November 22, 2023 | Andrew Papachristos | Washington Post
Andrew V. Papachristos is the John G. Searle professor of sociology, director of the Institute for Policy Research and faculty director of the Center for Neighborhood Engaged Research & Science at Northwestern University.
Over the past decade, excluding accidents and suicides, more than 300,000 Americans have been shot, and nearly half of them have died. Millions more have suffered trauma, either as witnesses to shootings or as friends and family members of victims. By every measure, the physical, financial and emotional toll of gun violence in our society is staggering.
But recent research has uncovered very real hope that getting gun violence under control is not only possible but also within our reach in the next decade.
Gun violence is especially acute in cities such as Chicago, where I lead a research team that evaluates community violence intervention (CVI) programs. Over the past five years, we have evaluated a program called Chicago CRED, which serves hundreds of mostly young men on Chicago’s South and West sides who are at extreme risk of being involved in gun violence. CRED provides participants with a modest stipend, a life coach, trauma treatment, education and job training. Among the metrics we track are the rate at which CRED participants are arrested for a violent crime and the rate of their getting shot, or “victimizations.”
Our study, published Nov. 6 in the Proceedings of the National Academy of Sciences, shows that CRED participants who finished the two-year program experienced a 73 percent reduction in violence-related arrests compared with a similar group who did not take part in the program. Most participants stopped carrying guns, getting into fights,
robbing or shooting people, etc. By any measure, the program is a success. Most important, it reduces gun crimes, saving lives.

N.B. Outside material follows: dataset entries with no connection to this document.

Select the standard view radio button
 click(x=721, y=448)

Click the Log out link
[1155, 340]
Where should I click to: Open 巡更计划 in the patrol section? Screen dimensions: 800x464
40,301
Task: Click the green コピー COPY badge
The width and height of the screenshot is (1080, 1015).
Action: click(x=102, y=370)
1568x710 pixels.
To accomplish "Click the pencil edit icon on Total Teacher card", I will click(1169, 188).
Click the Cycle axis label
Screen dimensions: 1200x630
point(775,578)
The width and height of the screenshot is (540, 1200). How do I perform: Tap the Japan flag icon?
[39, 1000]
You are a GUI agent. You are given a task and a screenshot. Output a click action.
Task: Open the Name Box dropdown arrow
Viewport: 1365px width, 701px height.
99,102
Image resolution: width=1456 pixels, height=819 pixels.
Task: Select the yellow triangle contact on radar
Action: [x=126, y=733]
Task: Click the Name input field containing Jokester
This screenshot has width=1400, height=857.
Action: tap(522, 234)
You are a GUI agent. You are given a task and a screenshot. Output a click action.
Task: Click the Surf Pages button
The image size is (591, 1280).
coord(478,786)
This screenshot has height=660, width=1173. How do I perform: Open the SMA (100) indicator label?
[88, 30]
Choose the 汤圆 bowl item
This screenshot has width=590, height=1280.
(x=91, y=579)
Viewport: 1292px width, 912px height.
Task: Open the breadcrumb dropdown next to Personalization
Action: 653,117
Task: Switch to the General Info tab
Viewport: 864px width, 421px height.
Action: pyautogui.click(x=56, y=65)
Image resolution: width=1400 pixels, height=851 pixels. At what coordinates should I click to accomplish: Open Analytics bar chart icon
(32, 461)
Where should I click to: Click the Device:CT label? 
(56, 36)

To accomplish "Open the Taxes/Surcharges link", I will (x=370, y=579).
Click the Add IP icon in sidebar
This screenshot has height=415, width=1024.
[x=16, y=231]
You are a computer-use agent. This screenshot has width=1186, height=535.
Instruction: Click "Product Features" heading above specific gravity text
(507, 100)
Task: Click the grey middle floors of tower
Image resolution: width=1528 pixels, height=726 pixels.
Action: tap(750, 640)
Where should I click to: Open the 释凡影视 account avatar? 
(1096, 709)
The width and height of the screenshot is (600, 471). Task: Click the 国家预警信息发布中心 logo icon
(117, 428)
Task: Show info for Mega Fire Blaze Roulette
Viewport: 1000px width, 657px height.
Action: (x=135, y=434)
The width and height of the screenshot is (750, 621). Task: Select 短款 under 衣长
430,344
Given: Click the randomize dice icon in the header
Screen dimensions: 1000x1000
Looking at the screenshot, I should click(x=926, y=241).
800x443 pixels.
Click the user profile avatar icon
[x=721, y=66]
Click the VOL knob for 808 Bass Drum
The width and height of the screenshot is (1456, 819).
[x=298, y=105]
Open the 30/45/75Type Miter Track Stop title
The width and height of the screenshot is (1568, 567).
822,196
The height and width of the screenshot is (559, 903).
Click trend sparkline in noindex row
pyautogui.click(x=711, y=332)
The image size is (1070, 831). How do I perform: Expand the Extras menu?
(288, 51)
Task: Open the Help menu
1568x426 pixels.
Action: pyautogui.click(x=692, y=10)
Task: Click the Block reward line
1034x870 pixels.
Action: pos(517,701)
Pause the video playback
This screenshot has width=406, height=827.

What our research does not yet show is a decline in the number of CRED participants being shot that could be directly attributable to the program. That doesn’t mean the program didn’t reduce victimizations. On the contrary, earlier research on CRED suggests that participants are less likely to be shot after joining the program. But, in the technical world of social research, we cannot yet make a direct connection, although a correlation exists. CRED participants live in neighborhoods with hundreds of armed and active street factions. In the handful of communities, the program serves, it is still too small-scale to meet the level of need. By our estimate, for every CRED participant, there are at least three other young men at equally high risk. Similar ratios apply to CVI programs in many other Chicago communities suffering extreme levels of gun violence. As a result, convincing young people to put down their guns and pull their lives together is no guarantee of safety. As one CRED participant put it, “Playing defense can only go so far if the rest of the neighborhood is still playing offense.”
CVI is an increasingly common approach to reducing gun violence in cities across the United States, from Boston to D.C. to New York to Los Angeles. And the federal government has joined in, allocating $5 billion to support CVI programs nationwide.
Chicago is rapidly becoming a leader in the field. Today, more than 20 CVI organizations serve 37 of Chicago’s 77 neighborhoods. The total public and private investments from the city, county, state and private sources exceed $100 million per year.
Plans are underway to greatly expand CVI programs in Chicago over the next five to 10 years. As the work proceeds, we offer three key insights from our research.
The first is that it is critically important to keep participants in CVI programs. Rearrest and victimization are much more likely among program dropouts than among those who complete. The longer participants stay safe and avoid arrest, the more likely they are to leave street life behind.
Second, CVI must be integrated into an overall strategy that includes other public safety actors, including fair and just policing. In fact, we have documented how outreach workers have worked to support and enhance larger public safety efforts in Chicago, in part by successfully mediating hundreds of disputes and negotiating dozens of non-aggression agreements and peace treaties among opposing street gangs in hot spots.
Finally, we need to recognize that CVI alone cannot resolve much larger community conditions, such as poverty, segregation and unemployment. The absence of opportunity drives crime, which drives further disinvestment. We need to break the cycle and give people who would otherwise be engaged in gun violence an opportunity to enter and thrive in the legal economy.
The body of research supporting CVI is growing every day. We know that CVI programs can change people. We don’t yet know whether they can change whole communities. But it’s time to find out.